Background: The aim of the study was to investigate whether the maternal country of origin affected the risk for perinatal mortality and to determine its relationship to risk factors.
Methods: A study of 15,639 deliveries in Malmö, Sweden. Data regarding demographic factors, life-style and perinatal risk factors, together with data pertaining to outcome was obtained from the Malmö database and the Swedish Medical Birth Register.
Results: Perinatal mortality was increased among infants to women of Foreign origin as compared to those delivered by women of Swedish origin (OR 1.5, CI 1.0-2.2). Even after adjustments for maternal background and risk factors (diabetes, anemia, pre-eclampsia, placental abruption and small-for-gestational age), the increased risk of perinatal mortality among women of Foreign origin remained statistically significant. Women from sub-Saharan Africa, comprising 7.3% of all immigrants, differed from all other subgroups of women of foreign origin by having a higher risk of adverse outcome (small-for-gestational age OR 1.9, CI 1.0-3.6, neonatal distress OR 2.7, CI 5.1-4.8 and perinatal mortality OR 4.3, CI 2.1-8.6).

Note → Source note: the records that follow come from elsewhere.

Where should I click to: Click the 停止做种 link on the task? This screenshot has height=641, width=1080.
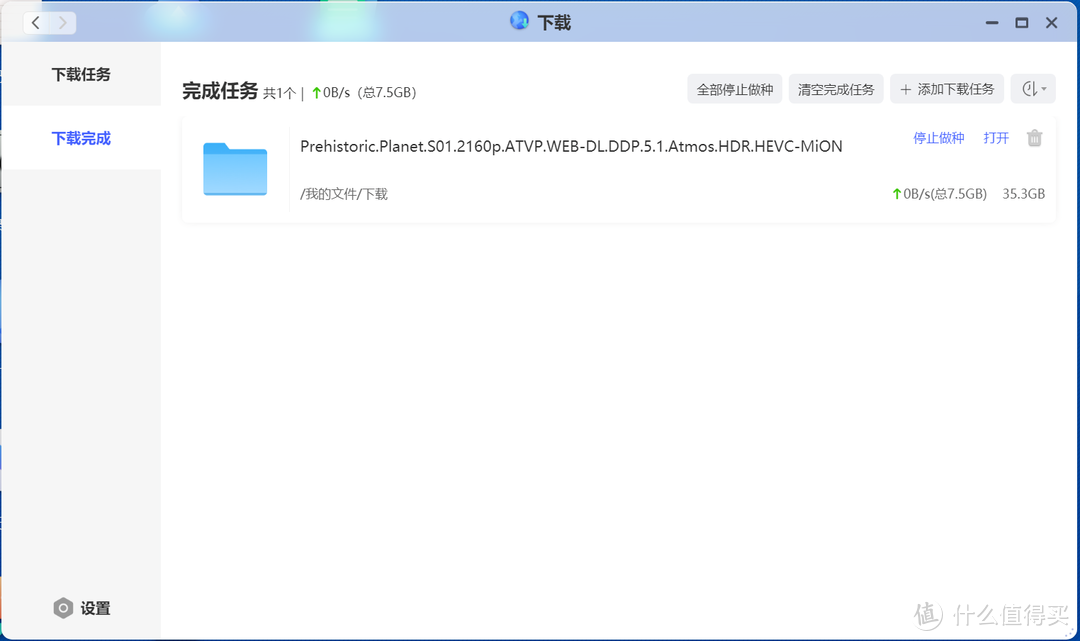click(938, 138)
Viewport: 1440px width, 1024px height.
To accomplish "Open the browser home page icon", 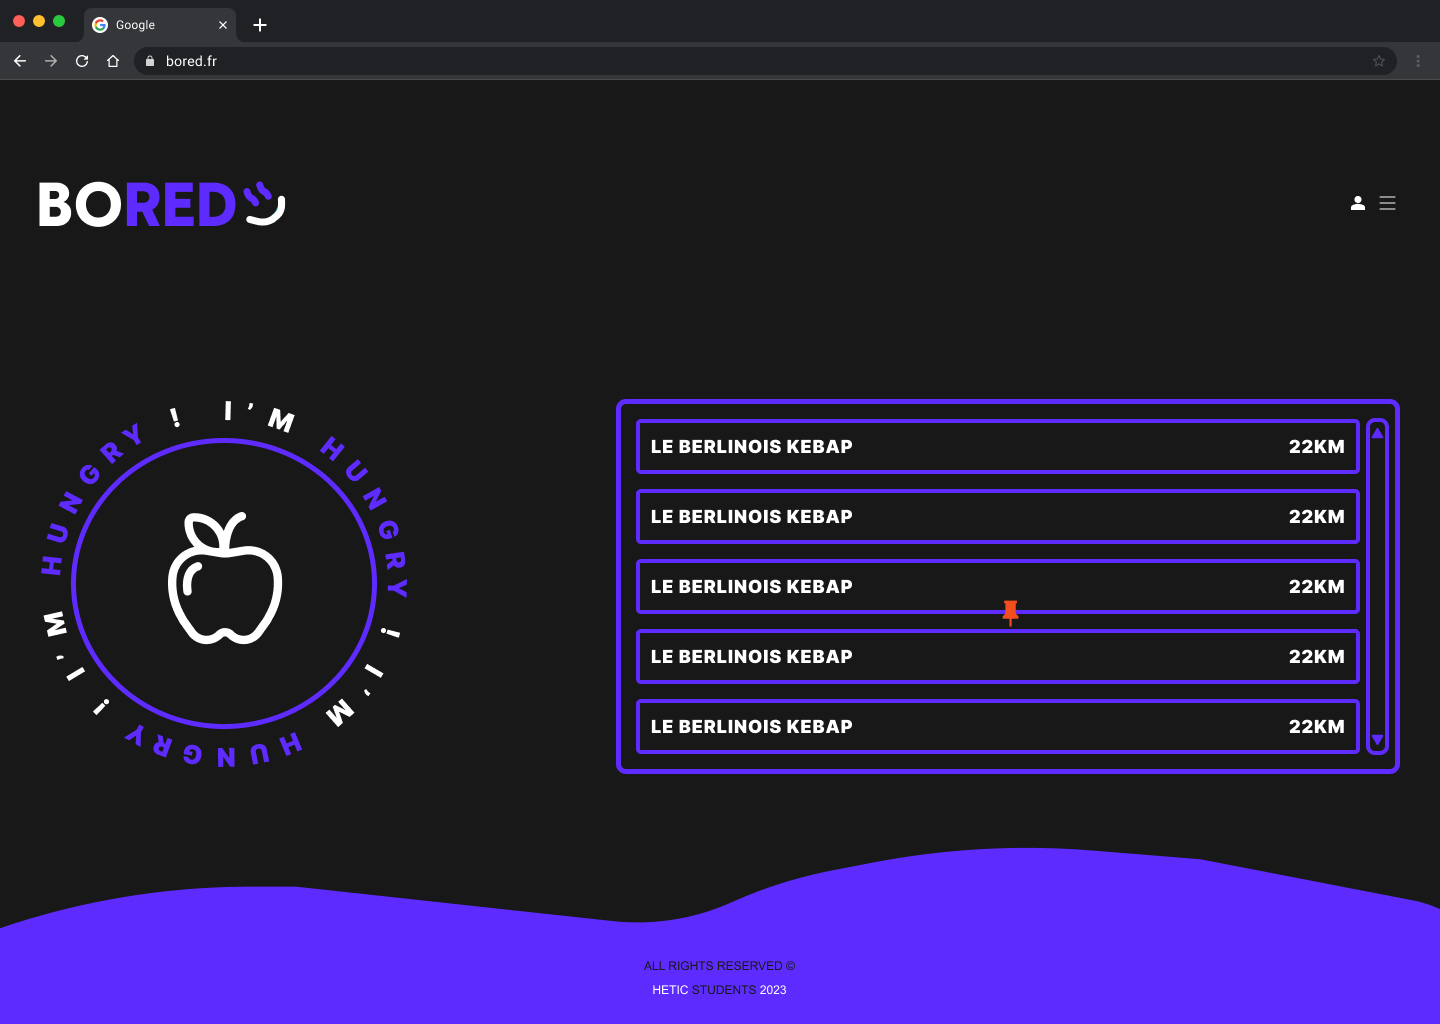I will pos(112,61).
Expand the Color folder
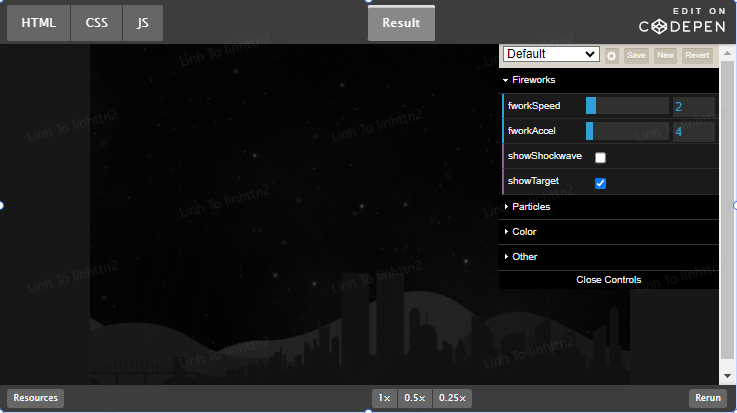 524,232

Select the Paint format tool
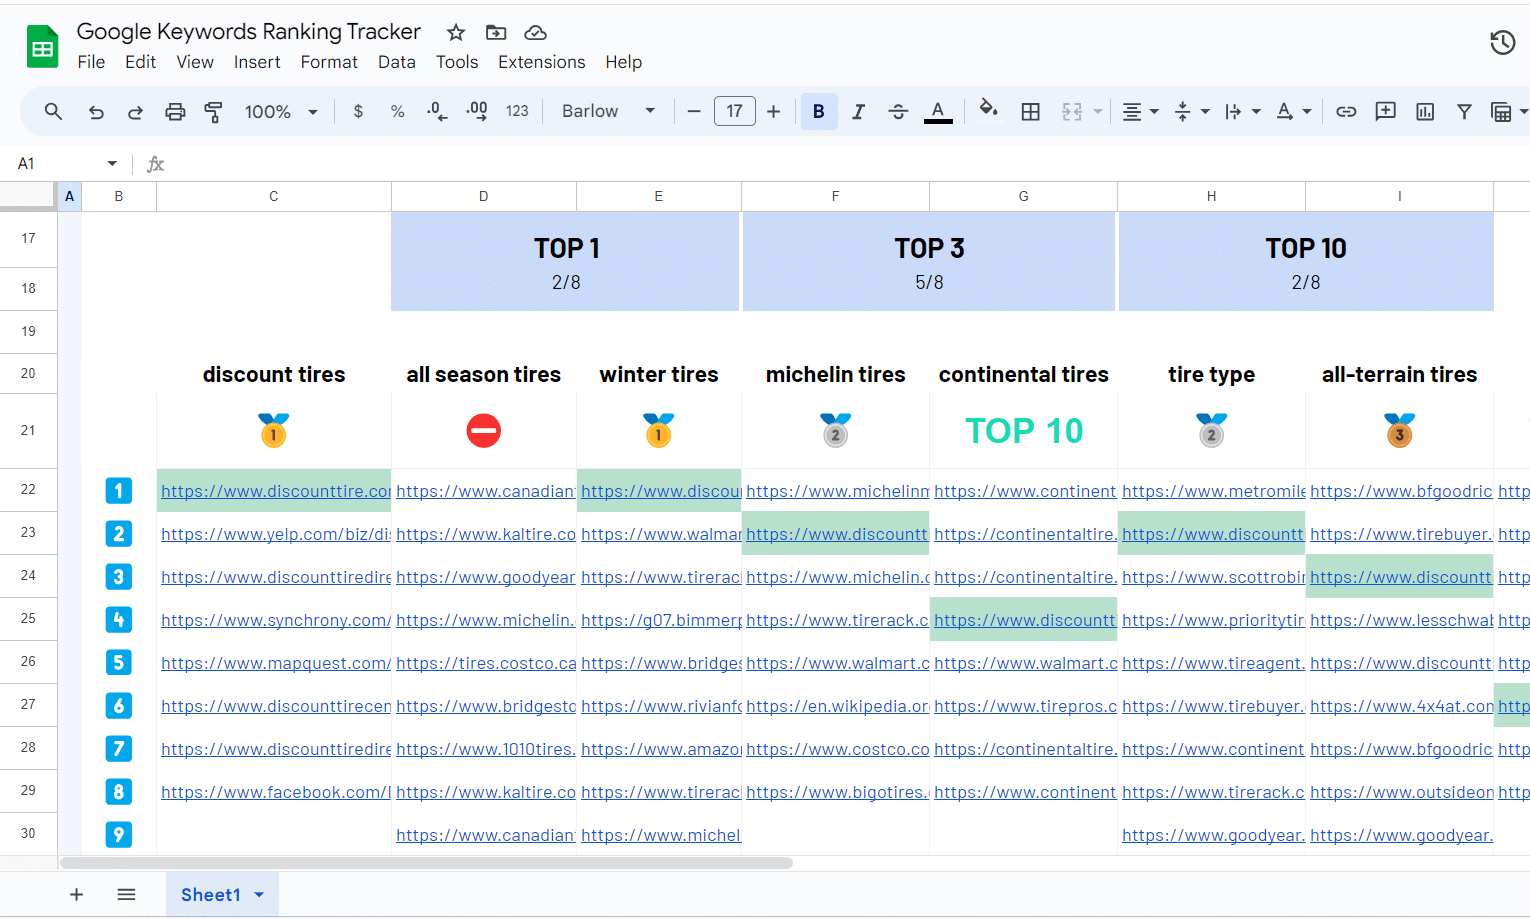point(213,111)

Conclusions: Women of foreign origin, especially from sub-Saharan Africa, have a higher risk of perinatal mortality than native Swedish women. The differences in mortality could not be explained by risk factors. The results suggest that women and newborns from sub-Saharan Africa should be given more intense surveillance on all levels of perinatal care in order to reduce perinatal mortality.